From: Toshi Kani <toshi.kani@hp.com>
To: Andrew Morton <akpm@linux-foundation.org>
Cc: hpa@zytor.com, tglx@linutronix.de, mingo@redhat.com,
arnd@arndb.de, linux-mm@kvack.org, x86@kernel.org,
linux-kernel@vger.kernel.org, Elliott@hp.com
Subject: Re: [PATCH v2 0/7] Kernel huge I/O mapping support
Date: Mon, 23 Feb 2015 16:54:40 -0700 [thread overview]
Message-ID: <1424735680.17007.94.camel@misato.fc.hp.com> (raw)
In-Reply-To: <20150223122224.c55554325cc4dadeca067234@linux-foundation.org>
On Mon, 2015-02-23 at 12:22 -0800, Andrew Morton wrote:
> On Mon, 9 Feb 2015 15:45:28 -0700 Toshi Kani <toshi.kani@hp.com> wrote:
>
> > ioremap() and its related interfaces are used to create I/O
> > mappings to memory-mapped I/O devices. The mapping sizes of
> > the traditional I/O devices are relatively small. Non-volatile
> > memory (NVM), however, has many GB and is going to have TB soon.
> > It is not very efficient to create large I/O mappings with 4KB.
>
> The changelogging is very good - thanks for taking the time to do this.
>
> > This patchset extends the ioremap() interfaces to transparently
> > create I/O mappings with huge pages whenever possible.
>
> I'm wondering if this is prudent. Existing code which was tested with
> 4k mappings will magically start to use huge tlb mappings. I don't
> know what could go wrong, but I'd prefer not to find out! Wouldn't it
> be safer to make this an explicit opt-in?
....
Pick up the email on kernel huge I/O mapping support right after its last line and continue the reply in the same style. The data after this email is separate material with no connection to it.

_SOURCE EXCERPT_.
....
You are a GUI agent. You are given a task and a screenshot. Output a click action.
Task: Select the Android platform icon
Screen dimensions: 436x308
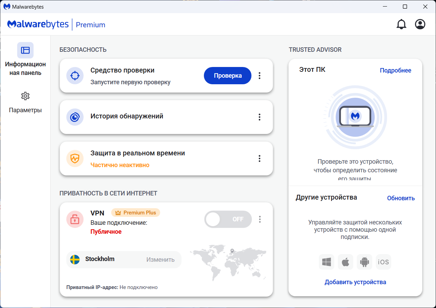364,262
....
_THE OUTPUT_.
There were related discussions on this. This v2 patchset actually has
CONFIG_HUGE_IOMAP, which allows user to select this feature. As
suggested in the thread below, I am going to remove this
CONFIG_HUGE_IOMAP, so that it will be simpler and similar to how we
create huge mappings to the kernel itself. If bugs are found, they will
be fixed.
https://lkml.org/lkml/2015/2/18/677
> What operations can presently be performed against an ioremapped area?
> Can kernel code perform change_page_attr() against individual pages?
> Can kernel code run iounmap() against just part of that region (I
> forget). There does seem to be potential for breakage if we start
> using hugetlb mappings for such things?
Yes, kernel code can use the CPA interfaces, such as set_memory_x() and
set_memory_ro() to an ioremapped area. CPA breaks a huge page to
smaller pages. I have included them into my test cases and confirmed
they work. (Note, memory type change interfaces, such as
set_memory_uc() and set_memory_wc(), are not supported to an ioremapped
area regardless of their page size.)
iounmap() only takes a single argument, virtual base addr. It looks up
the corresponding vm area object from the virt addr, and always removes
the entire mapping.
> > ioremap()
> > continues to use 4KB mappings when a huge page does not fit into
> > a requested range. There is no change necessary to the drivers
> > using ioremap(). A requested physical address must be aligned by
> > a huge page size (1GB or 2MB on x86) for using huge page mapping,
> > though. The kernel huge I/O mapping will improve performance of
> > NVM and other devices with large memory, and reduce the time to
> > create their mappings as well.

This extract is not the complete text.